Pour cette première réunion, qui inaugure des rassemblements hebdomadaires, les « gilets jaunes » de la salle d’abord un peu hésitants à prendre la parole en public, échangent rapidement avec passion. Ceux mobilisés sur les ronds-points seulement, ceux qui « montent » à Bordeaux les samedis, ceux qui veulent se rendre utiles, mais ne peuvent pas se déplacer : tous donnent leur vision pour le futur du mouvement. « Chacun a sa place », estime-t-on.

Benoît se présente comme un citoyen lambda, affilié à aucun parti politique et qui est à l’origine d’un comité « gilets jaunes » dans le Médoc : « ceux qui ne veulent pas porter le gilet peuvent nous donner leurs idées pour repenser le futur et remettre l’humain au centre de la politique. Ce n’est plus possible la politique d’entreprise pour un Etat. »

« La violence vient de ceux qu’on nous envoie »

La question de la violence a été abordée sans détours. Si aucun participant ne la défend, certains constatent aussi qu’elle a donné une visibilité au mouvement. « S’il n’y avait pas eu de violence, on n’aurait pas parlé de nous », estime avec dépit un jeune homme. Un quadragénaire, qui vit à Hourtin, s’inquiète de la violence qui s’opère dans les grandes manifestations et qui devient dangereuse pour eux alors qu’ils soulignent être « en demande de dignité ». Une cellule juridique va notamment être créée pour informer et conseiller les gilets jaunes sur leurs droits.

Pascal Billoir, porte-parole, la présente comme un instrument de diversion et de décrédibilisation : « On est pacifistes, la violence vient de ceux qu’on nous envoie [les forces de l’ordre], je suis désolé de le dire. C’est une étiquette qu’on veut nous donner, c’est l’arbre qui cache la forêt, parce qu’elles sont où nos revendications, pendant ce temps-là ? » « La presse nous fait passer pour des idiots, des violents, abonde une jeune femme, blessée pendant une manifestation à Bordeaux. Le peuple français n’a rien obtenu sans se battre, je ne dis pas qu’il faut être violents mais seulement qu’il est important de rester solidaires ».

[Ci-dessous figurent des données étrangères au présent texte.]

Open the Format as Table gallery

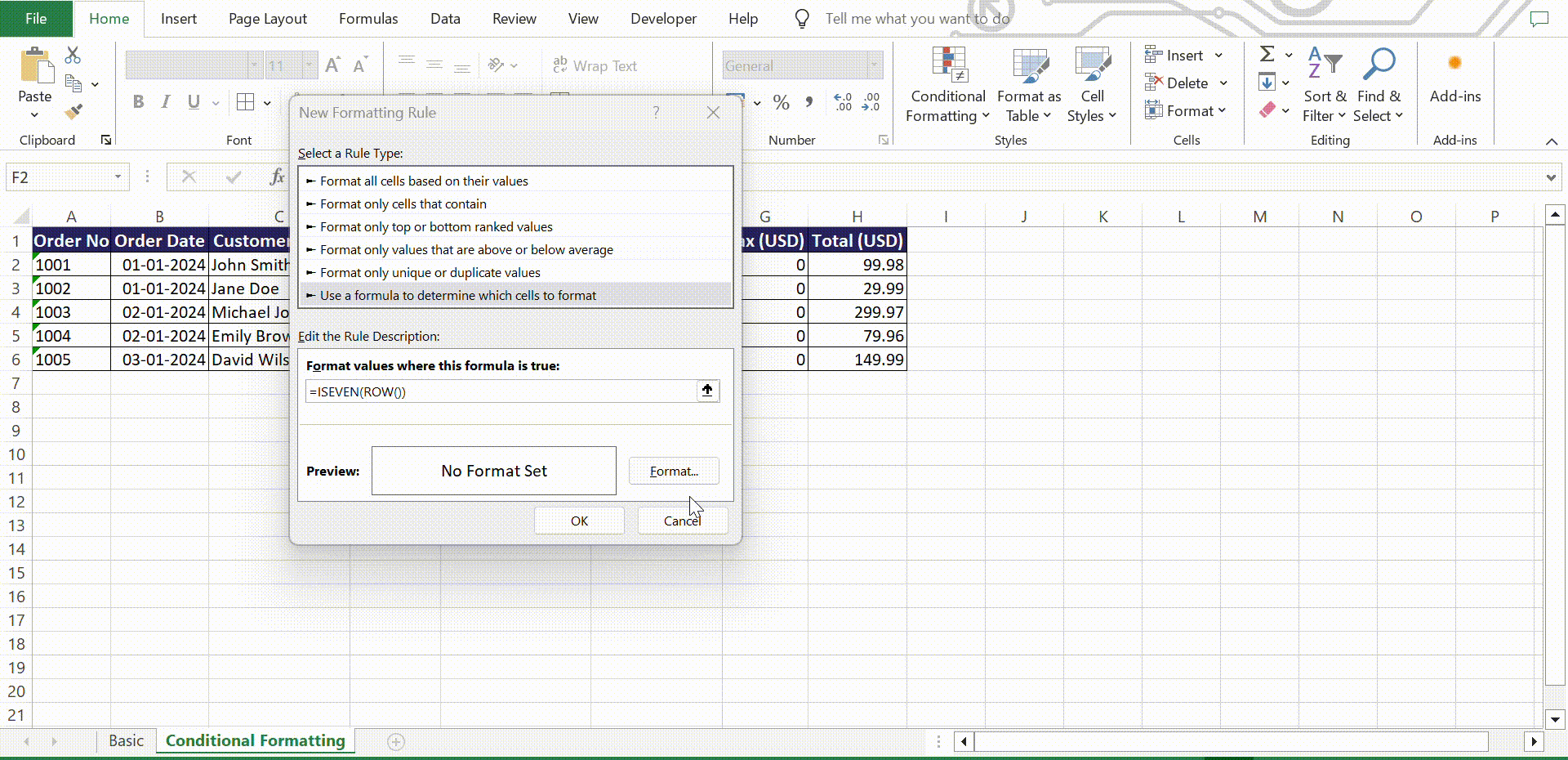coord(1029,65)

Le maire de la commune voisine de Saint-Yzans-de-Médoc, Segundo Cimbron, a assisté à la réunion. Il a pris la parole pour s’inquiéter du fait que le droit de manifestation pourrait ne plus être garanti. « On ne peut pas obéir à la loi quand la loi est injuste, cela s’appelle la désobéissance civile. Je suis opposé à la violence, mais je ne juge pas ceux qui répondent à la violence des flics. » Il a écrit à l’Elysée pour expliquer les raisons pour lesquelles il ne participerait pas à l’organisation de la concertation nationale.

Les grands châteaux dans leur viseur

Bruno prend, lui, la parole pour souligner l’importance de fédérer « au niveau du territoire », avant l’échelon régional pour rester au plus près des besoins. D’ailleurs, il est question à plusieurs reprises des châteaux installés dans le Médoc, qui appartiennent pour certains à de grandes entreprises du CAC40. « Ils ont industrialisé notre métier de vigneron, on respire des pesticides et ceux qui prennent leur retraite développent des cancers, s’insurge l’un des participants. On pourrait se mobiliser devant les châteaux lors des campagnes de traitement ? » Une proposition applaudie par la salle, qui a aussi évoqué à de nombreuses reprises l’urgence écologique.

La soirée présentée par Pascal Billoir comme « un galop d’essai » a soudé les troupes, décidées à « agir d’un seul homme » et à grossir.